**Collected data:**
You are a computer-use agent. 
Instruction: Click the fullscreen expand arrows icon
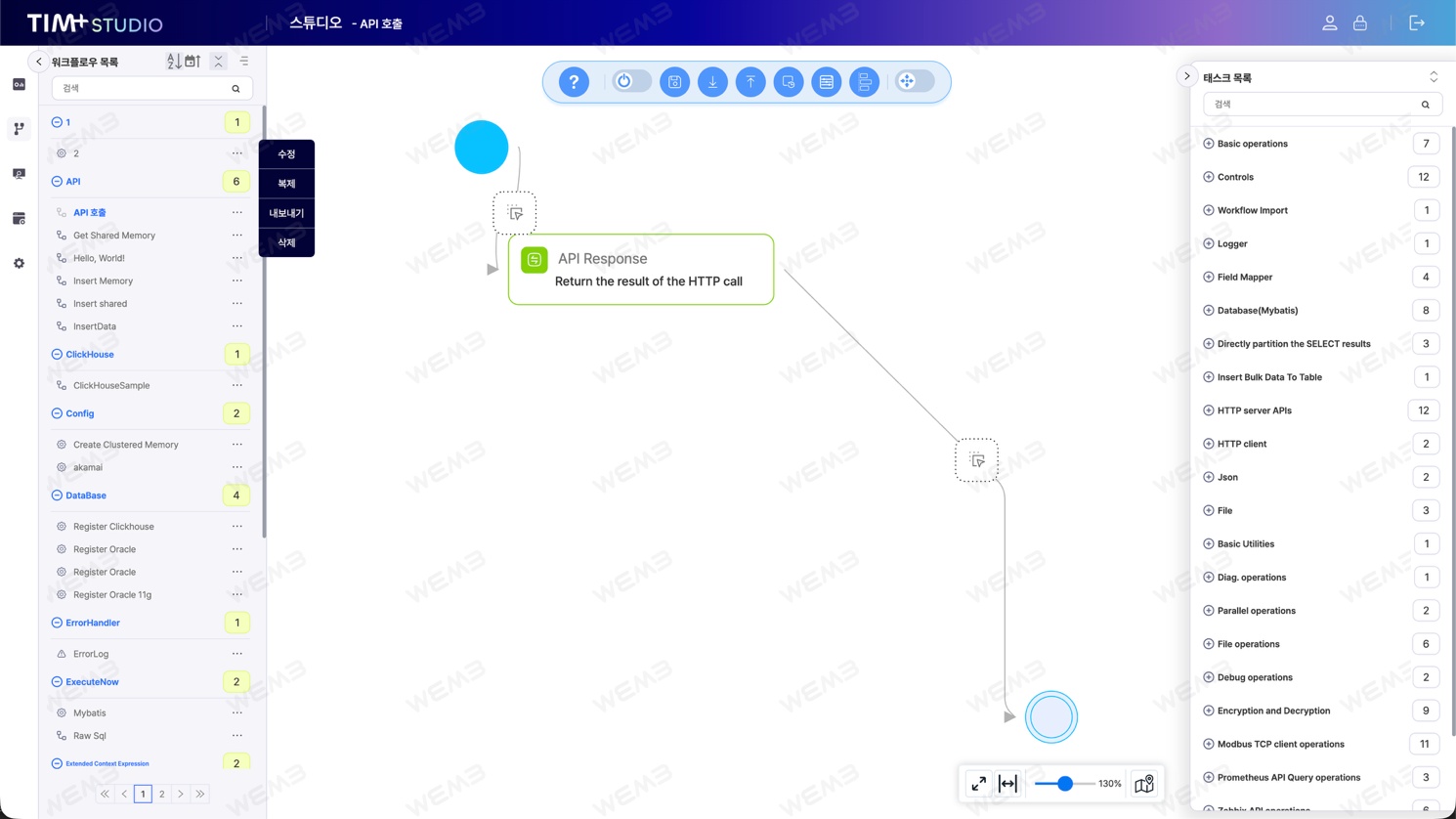[x=978, y=784]
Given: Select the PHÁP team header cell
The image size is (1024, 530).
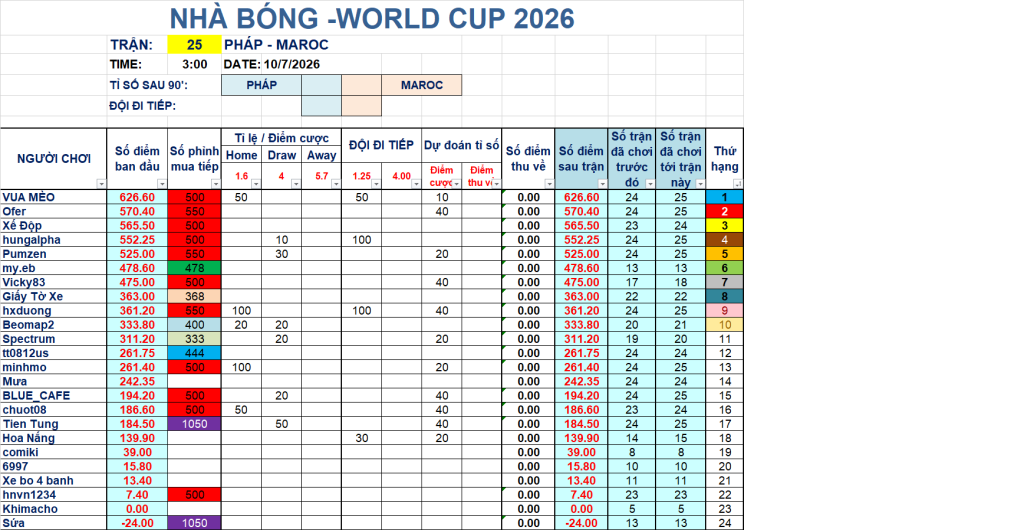Looking at the screenshot, I should 262,85.
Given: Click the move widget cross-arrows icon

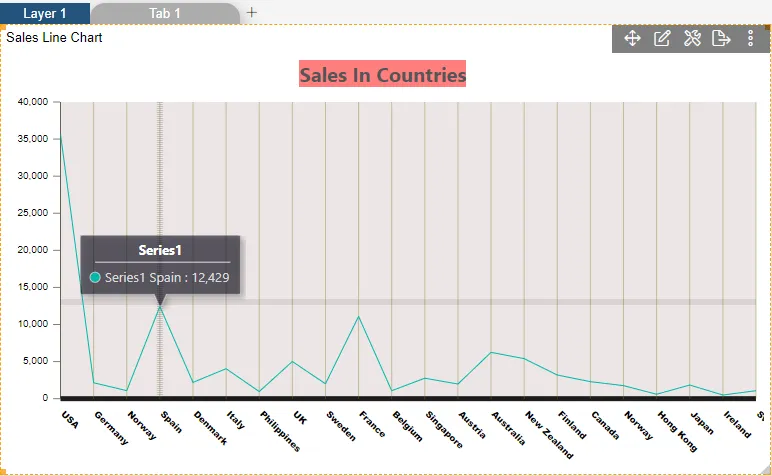Looking at the screenshot, I should click(x=632, y=39).
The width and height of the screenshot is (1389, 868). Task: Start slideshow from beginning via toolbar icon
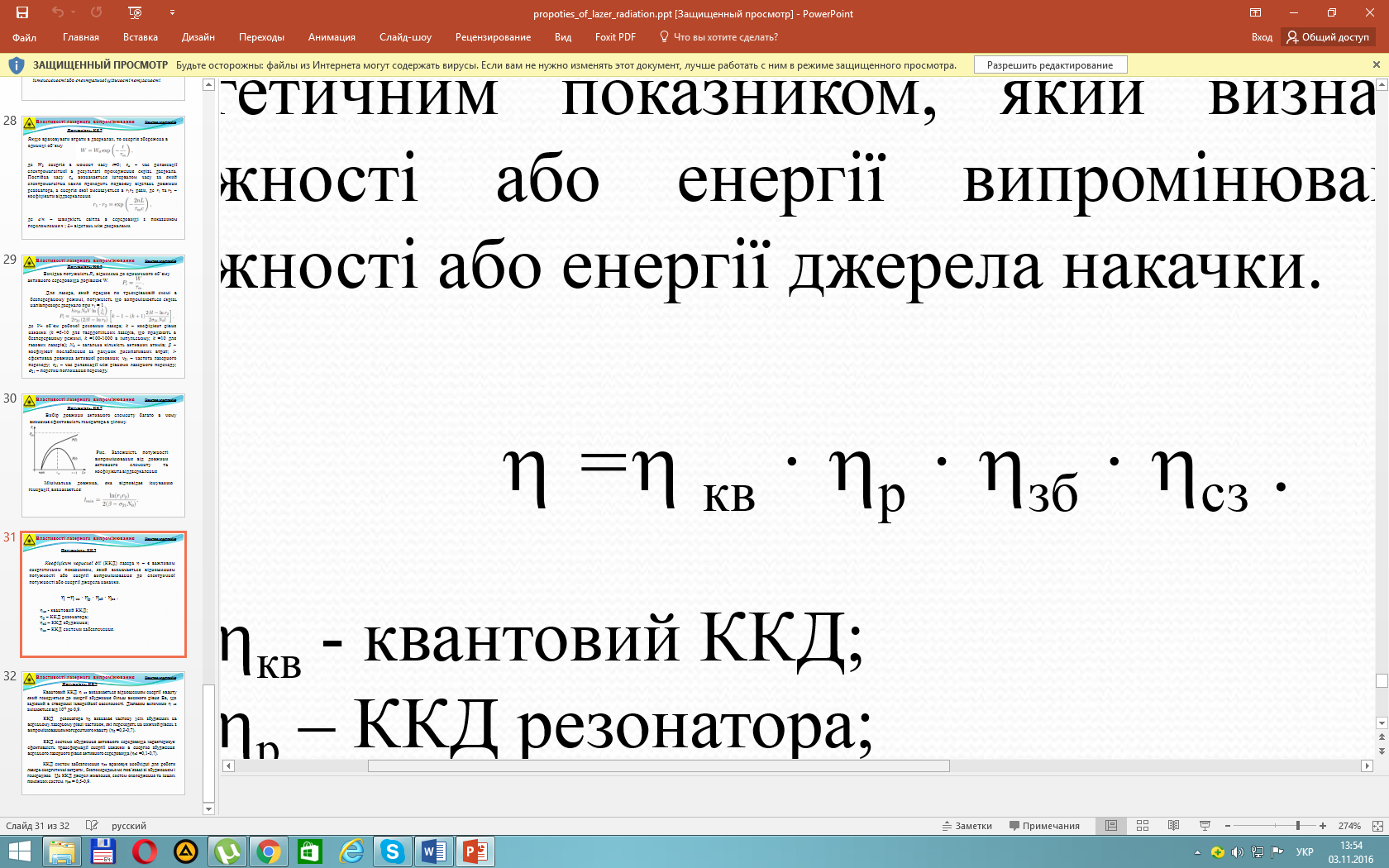[136, 12]
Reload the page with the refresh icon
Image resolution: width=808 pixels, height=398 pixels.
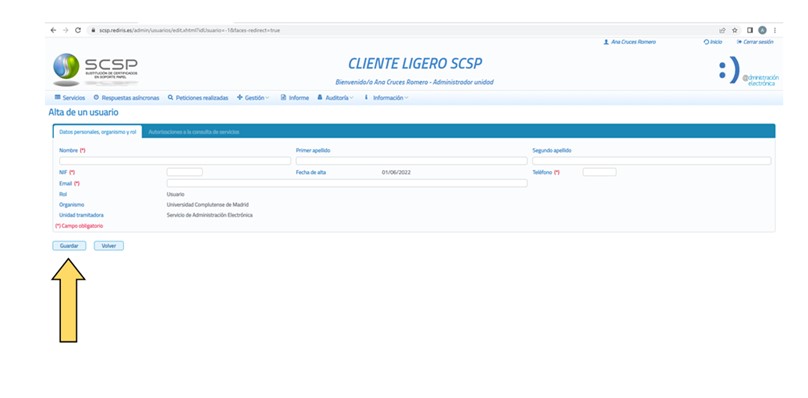coord(78,30)
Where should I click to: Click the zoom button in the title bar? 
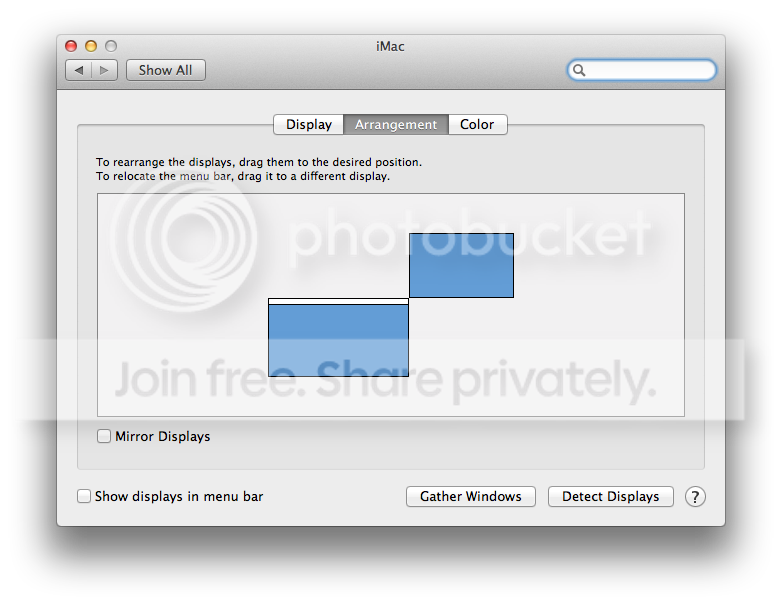(x=111, y=46)
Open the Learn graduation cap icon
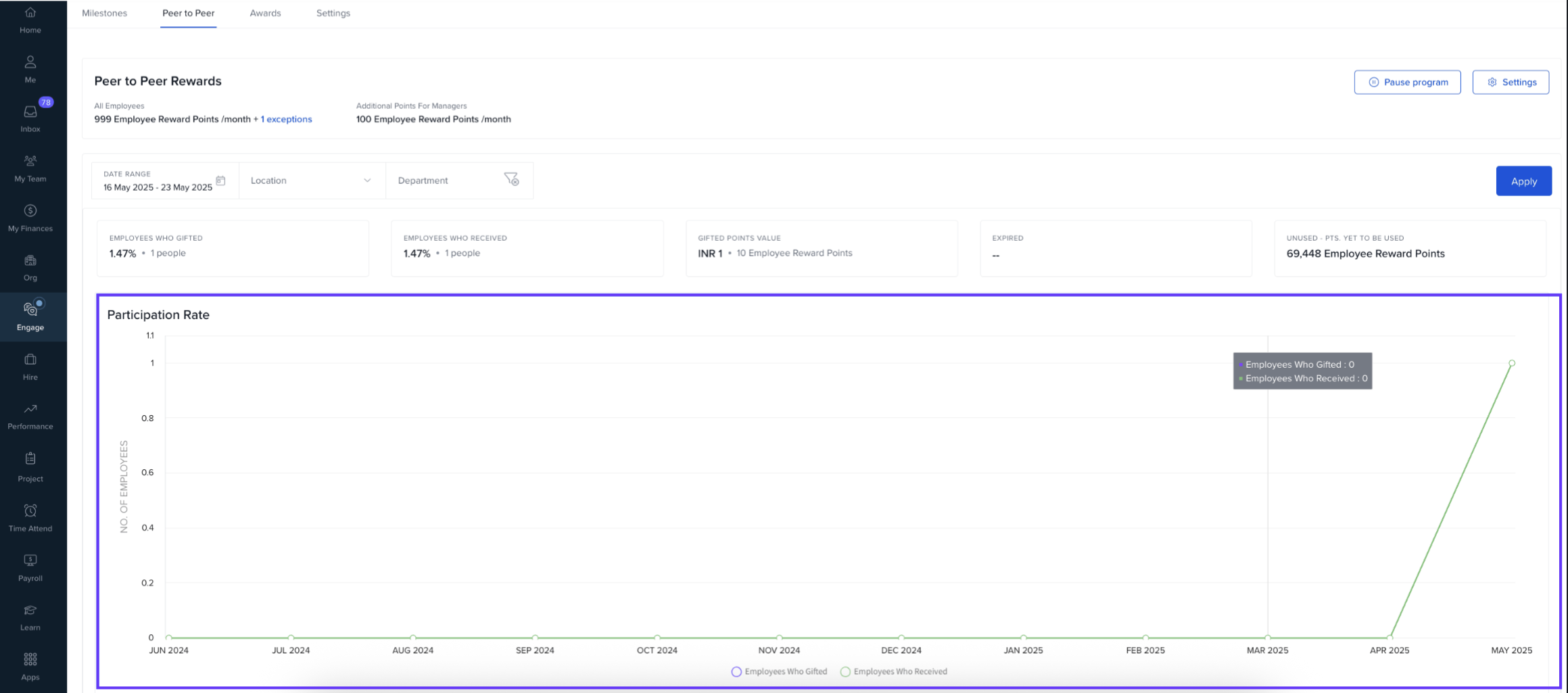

**Work task:**
All that is needed is an exact copy of the entries above, minus the pictures.

**Your solution:**
You are a computer-use agent. 
Instruction: Click the fullscreen expand arrows icon
[x=978, y=784]
Given: Select the PHÁP team header cell
The image size is (1024, 530).
Looking at the screenshot, I should 262,85.
Given: Click the move widget cross-arrows icon

Looking at the screenshot, I should click(x=632, y=39).
The width and height of the screenshot is (1389, 868). Task: Start slideshow from beginning via toolbar icon
[136, 12]
Reload the page with the refresh icon
Image resolution: width=808 pixels, height=398 pixels.
coord(78,30)
Where should I click to: Click the zoom button in the title bar? 
(x=111, y=46)
Open the Learn graduation cap icon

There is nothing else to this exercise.